Hot tears stung her eyes.

  ‘What’s wrong?’ Edwin stirred beside her.

  ‘Nothing.’ Janna was conscious of the servants nearby, any one of whom might be wide enough awake to carry the tale to Serlo if she confessed to Edwin how sad and desperate she felt. She wiped her eyes on the back of her sleeve, and tried not to sniffle.

  Edwin seemed to understand. ‘My body is one big ache, and my arms feel like they’re on fire,’ he muttered, as he stood up and squared his shoulders to face the day.

  ‘At least our bellies will soon be full!’ Janna felt a little more cheerful as she stored her straw pallet in an alcove off the hall. She looked about, but there was no sign of the bread and ale with which they normally broke their fast. The table stood bare, and Janna’s stomach rumbled with hunger. Beckoning Edwin to follow her, she hurried down the stairs and on towards a stone building nearby. There might be other pickings waiting for them in the kitchen, a scrap of bacon perhaps, or even a pasty.

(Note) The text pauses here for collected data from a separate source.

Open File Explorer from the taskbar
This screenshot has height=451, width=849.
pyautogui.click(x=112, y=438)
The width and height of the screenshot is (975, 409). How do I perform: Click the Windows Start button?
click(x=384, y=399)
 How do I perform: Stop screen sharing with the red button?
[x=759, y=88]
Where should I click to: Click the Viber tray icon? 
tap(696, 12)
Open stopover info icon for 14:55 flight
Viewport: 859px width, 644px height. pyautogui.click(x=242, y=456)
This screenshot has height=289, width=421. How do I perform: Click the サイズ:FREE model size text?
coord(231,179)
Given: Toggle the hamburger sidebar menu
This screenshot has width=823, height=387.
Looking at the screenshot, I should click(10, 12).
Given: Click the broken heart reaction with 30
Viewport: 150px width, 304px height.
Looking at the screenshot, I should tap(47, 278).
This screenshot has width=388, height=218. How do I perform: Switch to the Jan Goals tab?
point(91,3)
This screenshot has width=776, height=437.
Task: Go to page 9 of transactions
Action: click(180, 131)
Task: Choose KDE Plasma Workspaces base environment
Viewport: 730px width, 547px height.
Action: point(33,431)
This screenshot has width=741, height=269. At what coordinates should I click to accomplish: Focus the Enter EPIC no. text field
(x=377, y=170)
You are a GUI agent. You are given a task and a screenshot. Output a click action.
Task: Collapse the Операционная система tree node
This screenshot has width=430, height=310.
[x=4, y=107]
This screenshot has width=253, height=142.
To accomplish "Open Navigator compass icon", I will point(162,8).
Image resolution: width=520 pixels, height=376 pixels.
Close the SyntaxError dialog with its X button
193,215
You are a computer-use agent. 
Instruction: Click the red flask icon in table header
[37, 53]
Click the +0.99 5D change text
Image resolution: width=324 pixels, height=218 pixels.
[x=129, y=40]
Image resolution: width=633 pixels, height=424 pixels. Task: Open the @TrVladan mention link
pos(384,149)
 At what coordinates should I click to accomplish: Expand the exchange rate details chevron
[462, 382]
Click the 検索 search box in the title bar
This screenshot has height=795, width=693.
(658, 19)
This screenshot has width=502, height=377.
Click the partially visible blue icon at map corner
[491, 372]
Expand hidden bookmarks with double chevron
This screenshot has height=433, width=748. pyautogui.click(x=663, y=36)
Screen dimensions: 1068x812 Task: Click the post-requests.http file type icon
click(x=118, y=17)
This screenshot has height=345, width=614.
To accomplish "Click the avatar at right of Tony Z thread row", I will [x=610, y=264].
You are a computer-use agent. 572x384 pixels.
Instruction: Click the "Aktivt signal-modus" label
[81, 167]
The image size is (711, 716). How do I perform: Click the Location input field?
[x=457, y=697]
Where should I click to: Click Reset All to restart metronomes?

Saliva flooded Janna’s mouth at the thought, and her steps quickened.

  She loved going into the kitchen. It was a source of wonder to her that anywhere could hold such an abundance of food. She took a deep sniff, anticipating the delicious smells of meat roasting on a spit over the fire, newly baked bread, the rich aromas of a bubbling pottage, the spicy fragrance of herbs. Instead, she smelt a sharp and acrid stink. A young maid stood at the large table in the centre of the room, chopping onions and weeping over her task.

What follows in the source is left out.